By HAL S. SCOTT
Originally published by The New York Times Global Edition on August 15, 2012
Europe’s failure twice plunged the world into war. In today’s globalized economic world, Europe’s failure to resolve its financial crisis could plunge the world into economic chaos. This is a global crisis — not a euro-zone crisis — and we must take international action to deal with it.
One fundamental parallel with the two world wars is the tension between Germany and other European states. While successfully integrated into Europe, Germany remains the Continent’s most powerful economic force, with higher productivity and economic growth rates and lower inflation than the other major European countries, including France, Italy, Spain and Britain. In the periods leading up to the world wars, Germany’s neighbors rightly feared and deeply resented German military power. Today, they fear German economic power even while they plead with Germany to come to their aid.
Germany can only go so far in bailing out Europe. The cost of recapitalizing European banks (despite overly optimistic stress tests), including those in Germany, is estimated to be €420 billion under an adverse scenario, just for non-performing loans. The cost of marking down — let alone writing off — sovereign debt would be much greater. As of last November, 20 of the largest banks in the European Union carried $4.2 trillion in PIIGS (Portugal, Ireland, Italy, Greece, Spain) sovereign debt, about seven times the amount of their $620 billion in equity.
The amount of potential budget support for countries with unsustainable debt is also substantial, up to €1.4 trillion for 2012 and 2013, excluding any support for Greece. This does not count losses of the European Central Bank from its operations to bring down the yield on new sovereign debt issuance.
Bailing out Europe is beyond the practical capacity of Germany, whose G.D.P. is approximately €2.6 trillion, a level that is far from assured as Europe crumbles around it.
Just as importantly, Germany faces severe political constraints on rescuing Europe. The German government is fortunate that the pro-European Social Democrat opposition party has not attacked its economic support for Europe. But Chancellor Angela Merkel faces deep divisions within her own party, fueled by the constant negative drumbeat of the Bundesbank. If Germany does too much for Europe it could sink Merkel. If Germany does too little for Europe, it could cause deep resentment from those it refused to help.
Too big a reparation burden on Germany after World War I contributed to the rise of the Nazis; in contrast, after World War II, we used the international approach of the Marshall Plan to rebuild Europe. Instead of placing another impossible burden on Germany, we must again take international action.
Various solutions to Europe’s problems that do not depend entirely on Germany are being considered in Europe while the rest of the world gives counsel from the sidelines, but these proposed solutions are insufficient and uncertain. Debt can be restructured, as with Greece, but this makes future borrowing more expensive, negatively impacts bank capital and risks contagion. Moreover, this does not address the root cause of the crisis — uncompetitive economies and overspending. Banks can raise some additional capital, but not nearly enough. Austerity measures are politically difficult to sustain and, for those who believe in stimulus, counter-productive for economic growth.

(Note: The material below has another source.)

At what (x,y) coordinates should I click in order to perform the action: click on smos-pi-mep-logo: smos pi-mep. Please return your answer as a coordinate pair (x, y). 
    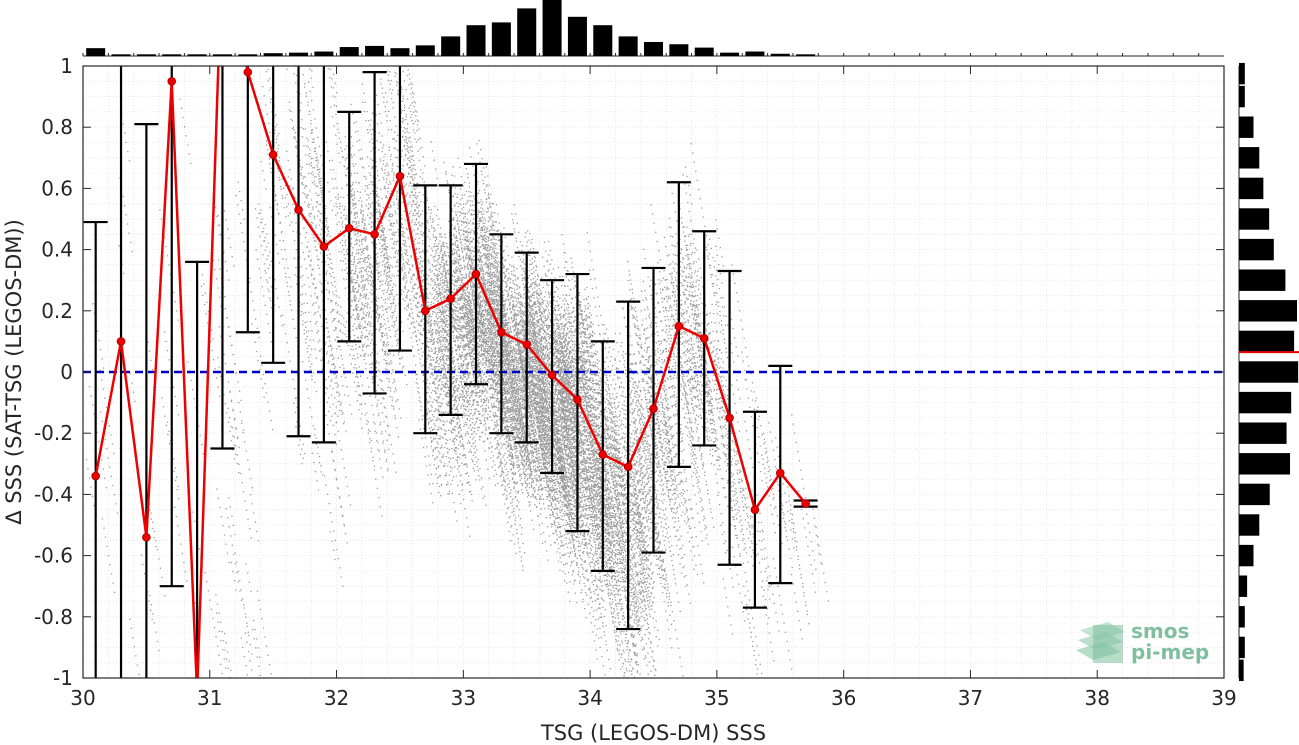
    Looking at the image, I should click on (1142, 642).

The European Central Bank can finance countries unable to borrow at affordable rates but this raises the specter of inflation and increases the debt burden of the sovereigns they are financing.
The option of using exchange-rate adjustment, by abandoning the euro straightjacket of immutable fixed exchange rates, is beset by operational problems. The effective re-denomination of debt and temporary capital controls would require international approval.
More fundamentally, it is feared that even a partial euro-zone breakup could be the start of the end of the European Union, a major step backward from decades of integration.
What is needed is an international approach, led by the United States, China and Japan, channeled through the International Monetary Fund, and perhaps considered at an international conference — Bretton Woods II.
Such a conference would examine the need for revision of current international exchange-rate arrangements, focused on but not limited to the euro. It might require that all monetary unions with incomplete fiscal consolidation have a mechanism to adjust individual members’ exchange rates, like the Exchange Rate Mechanism, not the euro. It could discuss how to restrain the growth of unsustainable debt, perhaps increasing creditor rights and imposing limits on international market access and support from central banks. It could also address measures to stimulate the global economy.
Nothing can be done by the United States and China until the transition to newly chosen governments is complete, and time is needed for participants to formulate international solutions. Nonetheless, there should be a call today for a conference in 2013, with the reasonable hope that the European Central Bank can provide necessary liquidity in the interim.
Hal S. Scott is professor of international financial systems at Harvard Law School and the director of the Committee on Capital Markets Regulation.